I rarely program outside of work. And if I do, I just want toy with some
ideas, not to actually build something. Most of my learning is done on work
time.

It certainly feels nice to take regular breaks from screens, bugs, things not
working because the stars aren't aligned just the right way and solving
abstract problems. Enjoying the simple tings.

------
progval
I do, as much as I can.

The main reason is that it's important for me to contribute to the common good
regardless of monetary reasons, if I can afford to do so. This is true both at
a moral/political level, and at a personal level (feeling useful).

It's also a way to give back to projects I use, as I can't donate money to all
of them as much as they are worth.

I also like to program just for fun (ie. not useful stuff), and today it's as
easy to make my useless stuff open source rather than keeping it private; so I
might as well make it open source, because sometimes other people actually
find it useful.

------
r_singh
Do I contribute to open source?

Seldom (<10 PRs merged)

Why?

\- When I discover issues in an otherwise active library or starter, I fix
them and submit a PR

\- When I need a minor feature in a library and the codebase is readable

\- When I study online courses, I submit PRs with notes and solutions to help
others (and myself with motivation)

Why not?

\- Because it's a thankless job (not getting paid for contributions)

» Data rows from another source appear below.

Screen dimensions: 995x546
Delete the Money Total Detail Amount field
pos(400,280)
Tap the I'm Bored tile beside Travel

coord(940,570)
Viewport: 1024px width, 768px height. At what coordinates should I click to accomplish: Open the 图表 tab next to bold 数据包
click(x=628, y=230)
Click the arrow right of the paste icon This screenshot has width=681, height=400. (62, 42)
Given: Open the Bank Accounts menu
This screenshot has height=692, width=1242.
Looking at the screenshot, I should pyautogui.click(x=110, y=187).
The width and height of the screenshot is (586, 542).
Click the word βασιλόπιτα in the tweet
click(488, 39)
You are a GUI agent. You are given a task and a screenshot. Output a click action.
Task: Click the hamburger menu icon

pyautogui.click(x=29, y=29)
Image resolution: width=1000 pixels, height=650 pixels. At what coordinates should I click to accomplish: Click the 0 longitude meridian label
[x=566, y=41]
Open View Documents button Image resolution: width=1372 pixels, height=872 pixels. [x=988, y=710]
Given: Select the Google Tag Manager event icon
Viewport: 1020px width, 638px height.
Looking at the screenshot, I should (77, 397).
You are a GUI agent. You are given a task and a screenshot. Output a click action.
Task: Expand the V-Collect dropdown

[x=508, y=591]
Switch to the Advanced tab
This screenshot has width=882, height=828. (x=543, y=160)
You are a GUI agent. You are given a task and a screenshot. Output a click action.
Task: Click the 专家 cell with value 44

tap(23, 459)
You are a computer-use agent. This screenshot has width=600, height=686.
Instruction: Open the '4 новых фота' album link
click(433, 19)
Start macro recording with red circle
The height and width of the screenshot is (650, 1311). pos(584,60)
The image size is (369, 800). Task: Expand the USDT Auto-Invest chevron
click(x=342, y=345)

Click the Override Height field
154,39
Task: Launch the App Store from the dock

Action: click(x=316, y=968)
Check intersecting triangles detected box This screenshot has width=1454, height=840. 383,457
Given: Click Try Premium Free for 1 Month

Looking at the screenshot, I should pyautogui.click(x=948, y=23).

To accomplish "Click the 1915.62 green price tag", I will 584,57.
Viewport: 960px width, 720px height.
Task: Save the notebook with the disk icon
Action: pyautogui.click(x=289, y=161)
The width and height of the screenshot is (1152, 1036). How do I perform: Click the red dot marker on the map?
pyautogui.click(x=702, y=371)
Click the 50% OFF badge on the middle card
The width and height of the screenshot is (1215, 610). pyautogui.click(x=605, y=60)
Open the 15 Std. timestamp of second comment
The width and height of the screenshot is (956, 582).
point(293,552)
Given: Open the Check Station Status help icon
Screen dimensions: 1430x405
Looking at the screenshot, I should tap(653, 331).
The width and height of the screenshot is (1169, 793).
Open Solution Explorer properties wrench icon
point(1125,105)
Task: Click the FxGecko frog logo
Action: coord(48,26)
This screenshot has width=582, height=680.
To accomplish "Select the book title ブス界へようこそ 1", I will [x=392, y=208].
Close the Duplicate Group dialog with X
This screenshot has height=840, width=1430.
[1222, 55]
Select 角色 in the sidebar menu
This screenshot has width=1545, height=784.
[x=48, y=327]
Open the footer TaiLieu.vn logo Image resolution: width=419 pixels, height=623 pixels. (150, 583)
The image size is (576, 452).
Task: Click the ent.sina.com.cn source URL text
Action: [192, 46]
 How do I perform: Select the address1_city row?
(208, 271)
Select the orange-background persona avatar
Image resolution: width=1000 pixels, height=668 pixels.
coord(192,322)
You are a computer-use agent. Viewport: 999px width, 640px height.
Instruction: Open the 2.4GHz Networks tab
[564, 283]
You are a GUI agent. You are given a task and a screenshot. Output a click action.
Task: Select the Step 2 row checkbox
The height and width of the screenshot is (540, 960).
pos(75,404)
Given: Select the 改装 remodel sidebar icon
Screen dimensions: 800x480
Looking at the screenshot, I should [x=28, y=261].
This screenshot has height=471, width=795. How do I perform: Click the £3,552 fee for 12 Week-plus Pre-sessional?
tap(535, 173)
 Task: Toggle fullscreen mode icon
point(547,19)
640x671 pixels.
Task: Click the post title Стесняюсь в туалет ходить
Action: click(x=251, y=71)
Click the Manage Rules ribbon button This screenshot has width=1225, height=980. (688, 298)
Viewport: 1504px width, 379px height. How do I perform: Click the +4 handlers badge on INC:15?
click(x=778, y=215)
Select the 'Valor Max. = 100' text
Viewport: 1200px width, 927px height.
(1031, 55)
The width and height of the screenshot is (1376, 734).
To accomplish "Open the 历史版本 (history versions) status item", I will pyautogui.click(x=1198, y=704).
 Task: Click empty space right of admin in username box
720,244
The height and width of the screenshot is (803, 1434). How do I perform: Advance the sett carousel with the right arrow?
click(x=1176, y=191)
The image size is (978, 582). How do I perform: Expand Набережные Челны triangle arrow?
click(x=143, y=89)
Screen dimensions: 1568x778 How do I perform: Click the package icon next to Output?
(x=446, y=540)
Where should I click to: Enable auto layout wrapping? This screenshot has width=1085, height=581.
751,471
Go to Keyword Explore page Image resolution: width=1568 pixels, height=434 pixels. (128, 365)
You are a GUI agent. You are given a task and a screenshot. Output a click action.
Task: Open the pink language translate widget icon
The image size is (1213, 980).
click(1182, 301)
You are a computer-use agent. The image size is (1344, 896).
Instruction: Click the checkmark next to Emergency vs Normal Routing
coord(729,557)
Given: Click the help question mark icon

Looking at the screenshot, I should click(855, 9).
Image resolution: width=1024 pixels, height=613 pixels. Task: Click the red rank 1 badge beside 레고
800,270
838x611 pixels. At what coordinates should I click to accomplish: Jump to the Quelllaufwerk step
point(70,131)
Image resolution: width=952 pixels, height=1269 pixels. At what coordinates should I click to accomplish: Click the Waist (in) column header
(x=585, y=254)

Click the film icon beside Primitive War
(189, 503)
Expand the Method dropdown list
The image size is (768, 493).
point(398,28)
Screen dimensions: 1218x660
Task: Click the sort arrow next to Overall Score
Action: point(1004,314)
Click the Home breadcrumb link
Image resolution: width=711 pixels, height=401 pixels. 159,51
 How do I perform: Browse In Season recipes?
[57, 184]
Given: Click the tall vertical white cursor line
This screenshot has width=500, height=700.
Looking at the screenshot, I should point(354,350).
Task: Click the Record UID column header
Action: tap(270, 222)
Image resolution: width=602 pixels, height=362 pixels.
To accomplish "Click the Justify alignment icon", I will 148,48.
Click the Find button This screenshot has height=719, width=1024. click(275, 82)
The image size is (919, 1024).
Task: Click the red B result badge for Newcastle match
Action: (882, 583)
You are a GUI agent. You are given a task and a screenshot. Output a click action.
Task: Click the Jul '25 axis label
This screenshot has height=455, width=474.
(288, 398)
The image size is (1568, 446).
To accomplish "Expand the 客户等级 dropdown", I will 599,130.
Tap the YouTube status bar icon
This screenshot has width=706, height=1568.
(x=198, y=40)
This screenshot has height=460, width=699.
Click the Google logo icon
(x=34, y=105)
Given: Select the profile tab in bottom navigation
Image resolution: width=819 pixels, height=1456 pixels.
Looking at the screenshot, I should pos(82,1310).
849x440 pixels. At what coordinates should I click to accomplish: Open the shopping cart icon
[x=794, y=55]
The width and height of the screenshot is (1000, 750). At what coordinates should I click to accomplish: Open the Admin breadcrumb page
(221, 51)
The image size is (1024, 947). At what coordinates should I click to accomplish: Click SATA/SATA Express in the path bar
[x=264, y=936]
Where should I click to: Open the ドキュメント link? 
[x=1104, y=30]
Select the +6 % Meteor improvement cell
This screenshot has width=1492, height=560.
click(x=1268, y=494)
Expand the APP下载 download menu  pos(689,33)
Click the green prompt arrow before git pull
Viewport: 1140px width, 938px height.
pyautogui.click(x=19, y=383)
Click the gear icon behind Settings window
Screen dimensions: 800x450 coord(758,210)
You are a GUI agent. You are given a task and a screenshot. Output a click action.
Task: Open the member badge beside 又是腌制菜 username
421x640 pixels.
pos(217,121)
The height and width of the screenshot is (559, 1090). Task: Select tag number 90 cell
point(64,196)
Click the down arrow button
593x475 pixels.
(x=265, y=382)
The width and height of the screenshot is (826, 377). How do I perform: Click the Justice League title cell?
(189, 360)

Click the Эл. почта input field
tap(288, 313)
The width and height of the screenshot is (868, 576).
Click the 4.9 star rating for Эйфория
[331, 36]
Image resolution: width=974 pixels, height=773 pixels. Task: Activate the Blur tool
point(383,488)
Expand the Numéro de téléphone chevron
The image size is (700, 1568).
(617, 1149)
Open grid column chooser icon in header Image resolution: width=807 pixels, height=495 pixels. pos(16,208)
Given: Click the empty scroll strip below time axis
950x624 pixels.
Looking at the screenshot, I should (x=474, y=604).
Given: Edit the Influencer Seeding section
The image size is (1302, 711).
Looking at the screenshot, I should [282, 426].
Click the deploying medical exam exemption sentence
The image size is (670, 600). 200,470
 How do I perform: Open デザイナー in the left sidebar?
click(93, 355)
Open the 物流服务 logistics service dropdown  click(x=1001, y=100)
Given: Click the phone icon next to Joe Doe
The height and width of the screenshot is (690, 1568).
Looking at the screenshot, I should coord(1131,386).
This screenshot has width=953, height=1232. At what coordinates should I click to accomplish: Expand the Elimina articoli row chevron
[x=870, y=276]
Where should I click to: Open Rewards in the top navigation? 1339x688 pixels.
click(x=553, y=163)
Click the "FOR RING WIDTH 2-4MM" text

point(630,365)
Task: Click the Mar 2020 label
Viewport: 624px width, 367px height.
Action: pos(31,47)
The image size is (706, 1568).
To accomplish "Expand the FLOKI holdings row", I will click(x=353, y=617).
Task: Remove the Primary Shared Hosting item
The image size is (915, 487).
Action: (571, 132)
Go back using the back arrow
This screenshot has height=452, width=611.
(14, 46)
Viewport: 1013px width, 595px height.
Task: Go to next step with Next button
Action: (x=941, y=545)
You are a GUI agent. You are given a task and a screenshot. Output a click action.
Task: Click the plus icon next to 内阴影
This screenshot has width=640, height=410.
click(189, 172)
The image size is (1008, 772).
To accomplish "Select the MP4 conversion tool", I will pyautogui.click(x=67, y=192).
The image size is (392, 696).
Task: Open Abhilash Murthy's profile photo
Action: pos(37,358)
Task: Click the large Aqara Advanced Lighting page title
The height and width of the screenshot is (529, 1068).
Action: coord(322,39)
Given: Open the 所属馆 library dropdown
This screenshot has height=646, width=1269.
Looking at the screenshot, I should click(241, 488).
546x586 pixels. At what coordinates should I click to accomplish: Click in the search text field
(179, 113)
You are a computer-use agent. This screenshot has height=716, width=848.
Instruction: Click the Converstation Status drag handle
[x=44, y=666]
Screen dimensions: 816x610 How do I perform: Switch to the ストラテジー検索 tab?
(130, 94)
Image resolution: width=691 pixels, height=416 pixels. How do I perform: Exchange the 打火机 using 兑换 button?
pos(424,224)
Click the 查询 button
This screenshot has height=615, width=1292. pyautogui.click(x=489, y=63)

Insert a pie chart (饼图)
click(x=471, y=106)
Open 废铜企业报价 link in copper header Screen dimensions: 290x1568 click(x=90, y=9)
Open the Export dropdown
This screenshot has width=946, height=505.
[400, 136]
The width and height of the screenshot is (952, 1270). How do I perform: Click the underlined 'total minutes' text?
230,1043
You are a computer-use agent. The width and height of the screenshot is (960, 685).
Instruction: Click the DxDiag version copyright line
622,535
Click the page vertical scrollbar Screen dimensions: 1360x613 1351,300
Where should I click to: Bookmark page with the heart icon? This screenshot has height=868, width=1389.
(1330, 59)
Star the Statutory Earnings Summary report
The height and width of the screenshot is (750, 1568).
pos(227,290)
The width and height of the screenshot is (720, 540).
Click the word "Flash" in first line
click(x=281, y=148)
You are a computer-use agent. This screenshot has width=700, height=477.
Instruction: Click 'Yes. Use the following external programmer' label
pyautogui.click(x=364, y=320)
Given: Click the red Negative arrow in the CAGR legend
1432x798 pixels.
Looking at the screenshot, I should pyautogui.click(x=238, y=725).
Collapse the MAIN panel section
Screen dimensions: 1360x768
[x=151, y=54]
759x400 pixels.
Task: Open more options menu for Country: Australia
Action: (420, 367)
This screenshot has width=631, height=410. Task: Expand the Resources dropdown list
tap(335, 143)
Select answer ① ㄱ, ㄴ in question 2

\- Because of lack of expertise

------
saagarjha
Yes. I use a lot of open source software. Often it doesn’t do something I’d
like it to, or it misbehaves, and I’m fortunate enough to be able to spare
time to contribute. Plus it’s a great way to learn new things or get a better
understanding of how things you use work, and you often get to meet people
doing interesting work!

------
255kb
I would like to contribute more. But the first reason I don't do it is the
amount of time it requires. Investigating the issue, opening a ticket, digging
in someone else's code, coding the fix, testing it, opening a PR, updating
following review's comments, etc, can take hours.

I created an open source developer tool
([https://mockoon.com](https://mockoon.com)). And I can see the amount of time
it takes for other people to contribute. On my side, reviewing or correcting
other people contribution is already a lot of work. I think open source is
fantastic but can really become a full time job. :) I really believe companies
using open source libraries and software should start contributing financially
or by dedicating employee's time to contribute. We are in 2019 and this must
be seen as an investment.

------
petetnt
I contribute to open source at work and on my free time. At work I contribute
because I want to improve something I spent my time on figuring out (eg.
documentation, bug fixes, features) so I don't have to do it again later and
hopefully someone else can enjoy it too. On my free time I contribute for the
same reason I play music, skateboard or play video games: it's fun.

I have gained tons of things from contributing (experience and knowledge,
connections) even if I don't expect to get anything from it. I have also faced
the darker side of OSS: the angry users who haven't spent a dime, the "go kill
yourself" messages, the dislikes, the time spent wasting time on things that
wouldn't happen. At times like that I just remind myself: I am doing this for
fun and I can stop when it's not fun anymore.

------
FlorianRappl
I do.

Reasons for me:

* I like building things

* I feel like we are relying on OSS a lot, this only works if we contribute back, too

* It's a great way to improve (workflow, coding, communication)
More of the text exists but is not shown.